煩悩ラプソディ
第36章 愛のしるし/AN
もうじき三年生が引退して初めての公式戦がある。
いわゆる新人戦ってやつで。
俺が入部したての時は、井ノ原先輩や岡田先輩といった屈指の三年生プレイヤーがゴロゴロいた。
そんな中、相葉先輩と櫻井先輩は二年生ながらスタメンで活躍してて。
ただ相葉先輩の背中を追い掛けて入った俺だけど、とんでもないとこに来ちゃったんだなってつくづく思ったのもその頃。
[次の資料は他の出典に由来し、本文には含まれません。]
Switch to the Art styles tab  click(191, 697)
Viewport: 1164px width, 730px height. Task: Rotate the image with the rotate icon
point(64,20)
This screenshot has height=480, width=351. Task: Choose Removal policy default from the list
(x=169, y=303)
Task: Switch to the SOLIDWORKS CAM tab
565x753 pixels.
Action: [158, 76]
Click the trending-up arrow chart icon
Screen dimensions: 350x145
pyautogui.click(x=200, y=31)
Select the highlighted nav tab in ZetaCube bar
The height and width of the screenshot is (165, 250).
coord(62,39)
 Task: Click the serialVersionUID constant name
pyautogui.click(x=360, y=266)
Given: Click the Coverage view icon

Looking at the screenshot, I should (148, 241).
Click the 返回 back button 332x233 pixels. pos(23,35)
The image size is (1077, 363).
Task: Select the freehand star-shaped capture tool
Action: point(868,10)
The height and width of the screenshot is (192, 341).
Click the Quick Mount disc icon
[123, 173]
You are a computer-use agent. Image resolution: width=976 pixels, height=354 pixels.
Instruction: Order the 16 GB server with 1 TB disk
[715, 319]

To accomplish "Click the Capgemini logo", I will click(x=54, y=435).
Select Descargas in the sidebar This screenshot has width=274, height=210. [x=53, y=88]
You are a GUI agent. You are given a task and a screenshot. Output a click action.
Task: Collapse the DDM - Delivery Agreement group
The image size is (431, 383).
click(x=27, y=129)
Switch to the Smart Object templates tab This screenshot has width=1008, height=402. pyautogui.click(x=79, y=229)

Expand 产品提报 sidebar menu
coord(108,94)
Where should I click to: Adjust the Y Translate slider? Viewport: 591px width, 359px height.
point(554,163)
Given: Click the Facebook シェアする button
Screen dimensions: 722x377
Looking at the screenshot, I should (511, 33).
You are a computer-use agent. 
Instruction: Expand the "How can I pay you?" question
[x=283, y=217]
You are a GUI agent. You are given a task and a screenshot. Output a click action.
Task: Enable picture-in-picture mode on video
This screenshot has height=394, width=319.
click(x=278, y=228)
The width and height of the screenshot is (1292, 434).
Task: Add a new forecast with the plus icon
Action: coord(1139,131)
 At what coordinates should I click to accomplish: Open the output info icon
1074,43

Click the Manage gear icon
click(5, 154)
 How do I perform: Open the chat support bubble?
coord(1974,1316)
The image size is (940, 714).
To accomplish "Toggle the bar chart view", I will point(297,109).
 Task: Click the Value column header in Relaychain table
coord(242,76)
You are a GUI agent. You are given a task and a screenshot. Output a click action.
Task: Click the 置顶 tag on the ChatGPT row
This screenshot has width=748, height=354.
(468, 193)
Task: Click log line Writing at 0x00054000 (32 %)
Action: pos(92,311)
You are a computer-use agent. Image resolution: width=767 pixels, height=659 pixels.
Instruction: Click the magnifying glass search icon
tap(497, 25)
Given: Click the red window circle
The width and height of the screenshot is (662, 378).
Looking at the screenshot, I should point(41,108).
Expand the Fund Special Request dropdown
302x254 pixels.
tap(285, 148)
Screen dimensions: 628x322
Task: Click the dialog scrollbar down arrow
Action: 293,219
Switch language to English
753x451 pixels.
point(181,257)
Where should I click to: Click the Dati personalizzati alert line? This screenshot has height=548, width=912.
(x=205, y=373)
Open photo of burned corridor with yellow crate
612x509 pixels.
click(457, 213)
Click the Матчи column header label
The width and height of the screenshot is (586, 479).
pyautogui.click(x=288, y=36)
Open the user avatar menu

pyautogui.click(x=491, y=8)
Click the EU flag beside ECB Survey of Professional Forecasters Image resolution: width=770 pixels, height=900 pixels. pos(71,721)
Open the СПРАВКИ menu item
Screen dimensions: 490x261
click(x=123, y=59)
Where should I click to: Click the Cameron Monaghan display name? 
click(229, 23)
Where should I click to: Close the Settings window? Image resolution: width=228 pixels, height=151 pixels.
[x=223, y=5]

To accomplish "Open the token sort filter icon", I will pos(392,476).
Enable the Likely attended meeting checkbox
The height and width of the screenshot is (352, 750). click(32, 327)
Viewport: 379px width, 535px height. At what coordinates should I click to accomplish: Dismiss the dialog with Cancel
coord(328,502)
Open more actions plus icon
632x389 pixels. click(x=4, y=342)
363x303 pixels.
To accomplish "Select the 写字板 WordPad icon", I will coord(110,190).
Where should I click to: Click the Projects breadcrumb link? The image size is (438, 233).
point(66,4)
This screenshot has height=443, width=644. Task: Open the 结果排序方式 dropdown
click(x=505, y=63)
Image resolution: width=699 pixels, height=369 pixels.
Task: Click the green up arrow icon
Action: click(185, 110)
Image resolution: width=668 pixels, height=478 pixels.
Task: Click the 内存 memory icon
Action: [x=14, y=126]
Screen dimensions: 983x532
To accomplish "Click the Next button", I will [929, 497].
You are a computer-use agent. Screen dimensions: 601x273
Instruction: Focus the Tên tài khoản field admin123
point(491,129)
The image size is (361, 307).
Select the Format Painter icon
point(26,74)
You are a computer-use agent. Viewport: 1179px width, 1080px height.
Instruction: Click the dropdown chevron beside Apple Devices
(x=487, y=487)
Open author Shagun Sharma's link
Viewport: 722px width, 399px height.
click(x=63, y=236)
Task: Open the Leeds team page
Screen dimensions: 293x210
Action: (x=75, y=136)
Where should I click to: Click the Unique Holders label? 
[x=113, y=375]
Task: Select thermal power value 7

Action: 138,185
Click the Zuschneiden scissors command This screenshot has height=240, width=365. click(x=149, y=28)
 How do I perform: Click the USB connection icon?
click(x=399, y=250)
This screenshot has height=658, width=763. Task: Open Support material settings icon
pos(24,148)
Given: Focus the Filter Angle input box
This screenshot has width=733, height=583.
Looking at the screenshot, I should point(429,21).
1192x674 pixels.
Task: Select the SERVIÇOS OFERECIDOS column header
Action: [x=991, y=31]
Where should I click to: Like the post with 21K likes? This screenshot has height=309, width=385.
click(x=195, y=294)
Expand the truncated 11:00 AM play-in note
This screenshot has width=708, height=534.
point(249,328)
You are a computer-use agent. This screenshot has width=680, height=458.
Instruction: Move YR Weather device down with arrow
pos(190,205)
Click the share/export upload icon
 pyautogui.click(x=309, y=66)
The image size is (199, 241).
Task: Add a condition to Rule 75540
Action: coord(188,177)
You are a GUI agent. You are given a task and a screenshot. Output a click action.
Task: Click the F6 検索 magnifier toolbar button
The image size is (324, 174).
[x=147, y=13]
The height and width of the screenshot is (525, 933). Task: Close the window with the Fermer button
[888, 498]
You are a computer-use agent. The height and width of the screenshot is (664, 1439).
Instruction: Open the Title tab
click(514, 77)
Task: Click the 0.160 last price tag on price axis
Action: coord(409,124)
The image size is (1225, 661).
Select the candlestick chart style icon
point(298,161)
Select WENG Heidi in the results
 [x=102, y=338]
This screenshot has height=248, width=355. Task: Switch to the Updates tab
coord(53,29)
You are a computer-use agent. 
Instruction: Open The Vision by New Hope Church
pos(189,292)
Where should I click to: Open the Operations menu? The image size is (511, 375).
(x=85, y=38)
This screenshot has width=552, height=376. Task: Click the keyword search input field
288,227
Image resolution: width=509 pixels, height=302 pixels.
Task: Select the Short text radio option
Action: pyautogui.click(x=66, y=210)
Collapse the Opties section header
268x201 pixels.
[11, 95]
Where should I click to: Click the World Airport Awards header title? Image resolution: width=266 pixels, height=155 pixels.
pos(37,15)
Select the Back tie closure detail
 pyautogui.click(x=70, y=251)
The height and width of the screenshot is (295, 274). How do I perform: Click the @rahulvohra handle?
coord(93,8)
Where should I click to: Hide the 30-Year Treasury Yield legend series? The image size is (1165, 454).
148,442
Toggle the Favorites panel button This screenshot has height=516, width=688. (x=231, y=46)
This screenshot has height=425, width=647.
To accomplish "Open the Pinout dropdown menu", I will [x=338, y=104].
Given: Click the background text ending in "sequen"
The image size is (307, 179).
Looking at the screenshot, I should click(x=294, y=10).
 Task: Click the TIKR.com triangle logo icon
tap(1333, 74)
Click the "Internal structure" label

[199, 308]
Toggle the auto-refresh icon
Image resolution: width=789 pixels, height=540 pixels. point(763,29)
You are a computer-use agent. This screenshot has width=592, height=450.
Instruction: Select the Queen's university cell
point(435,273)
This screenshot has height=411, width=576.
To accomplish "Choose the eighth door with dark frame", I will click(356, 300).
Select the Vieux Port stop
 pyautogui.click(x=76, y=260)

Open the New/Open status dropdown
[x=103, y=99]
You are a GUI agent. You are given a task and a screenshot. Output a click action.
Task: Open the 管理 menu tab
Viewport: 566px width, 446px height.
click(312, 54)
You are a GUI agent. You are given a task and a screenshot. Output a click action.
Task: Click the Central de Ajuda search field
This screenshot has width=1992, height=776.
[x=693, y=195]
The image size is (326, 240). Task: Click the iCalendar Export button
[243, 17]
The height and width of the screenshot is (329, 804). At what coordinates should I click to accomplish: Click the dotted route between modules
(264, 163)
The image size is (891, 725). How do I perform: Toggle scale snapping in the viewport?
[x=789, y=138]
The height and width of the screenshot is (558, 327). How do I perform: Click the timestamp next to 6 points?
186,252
しかもみんなそれぞれの個性を存分に発揮した凄く纏まったチームだったんだ。
って、一年の俺が言うのはおこがましいんだけど。
でも、俺はそんな先輩たちの背中をずっと見てきたから分かる。
この先輩たちがどれだけバスケが好きで、どれだけの時間を費やしてきたか。
それは日々の練習の中でひしひしと伝わってきていたから。
そんな三年生たちが引退した後、思いを引き継ぐのは俺らの役目。
井ノ原先輩に代わって新キャプテンになった相葉先輩は、一段と気合が入っていて。
元々、人当たりも面倒見も良い相葉先輩のカラーはすぐに浸透した。
時には厳しい事も言うけど、その後には必ずフォローをしてくれる。
誰にでも優しくて、誰からも信頼されているうちの新キャプテン。
そんな相葉先輩にみんなついていくのは当然のこと。
でも俺は、ついていくだけじゃ嫌なんだ。
俺だって先輩の役に立ちたい。
まだまだ一年のひよっこだけど、先輩たちの力に少しでもなれたらって。
…そう、相葉先輩と同じコートでプレーするのが俺の目標なんだから。
今日の練習後のミーティングで、新人戦のスタメンが発表される。
実は俺のポジションには二年生の先輩が二人もいて、スタメンどころかユニフォームを貰えるかすらも危うい。
でも、きっと大丈夫。
この日の為にしっかり練習を積んできたんだ。
相葉先輩の力になりたい、相葉先輩に頼られたい。
相葉先輩に必要とされたい、って。
その一心でがむしゃらにボールを追い掛けてきた。
だからどうか…
俺の願いが叶いますように…!
「二宮っ…!」
ふいにそう聞こえたと思ったら、次の瞬間とんでもない衝撃に襲われて。
鈍い音と激しい痛みを感じながら、そのまま目を開けることが出来なかった。